Everywhere Is War
Jamaican singer/songwriter Robert “Bob” Nester Marley is internationally known for his music. Prior to his death in 1981, Marley sang in resistance to the oppression, grief, and pain he witnessed across the world. Marley was one of many artists who used and continue to use the gift of song and art to speak to the powers of the day, writing songs that speak and live across time and space. Songs that provide warning, art that renders atrocity, poems that visualize truth, books that document the need for change and resistance. And then, there are the courageous among us, those who dare to speak truth to power in their time, some heard and others ignored, some killed and others persecuted and rejected for the truths that they dare to speak when no one else will.
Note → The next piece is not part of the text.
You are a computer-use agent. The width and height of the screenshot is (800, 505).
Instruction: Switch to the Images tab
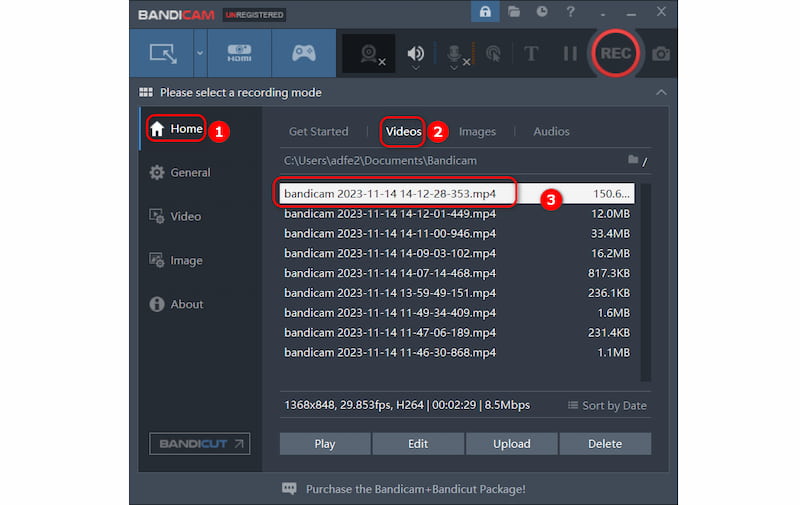(x=477, y=131)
The lyrics of Marley’s song “War” are often sung, made palatable by the accompanying pulsating rhythms of reggae. Hands in the air, feet to the ground, dancing in abandon, masses still sing this song which was released in 1976: “Until the philosophy which hold one race/Superior and another Inferior/Is finally/And permanently/Discredited/And abandoned/Everywhere is war/Me say war”.
The lyrics of Bob Marley’s song come verbatim from the 27th paragraph of a speech given at the United Nations on 4 October 1963 by His Imperial Majesty Haile Selassie I, Emperor of Ethiopia. In the speech, the Emperor was calling for world peace. He had also addressed the League of Nations in 1936 calling for peace and assistance in the escalating atrocities being rained on Ethiopians by the Italians, following the Italian invasion of Ethiopia in 1935. In 1936, he spoke of the use of tear gas, mustard gas, and other chemicals to destroy all things living in Ethiopia. His speech before the League of Nations was to bring the attention of the world to the atrocities being inflicted on Ethiopia.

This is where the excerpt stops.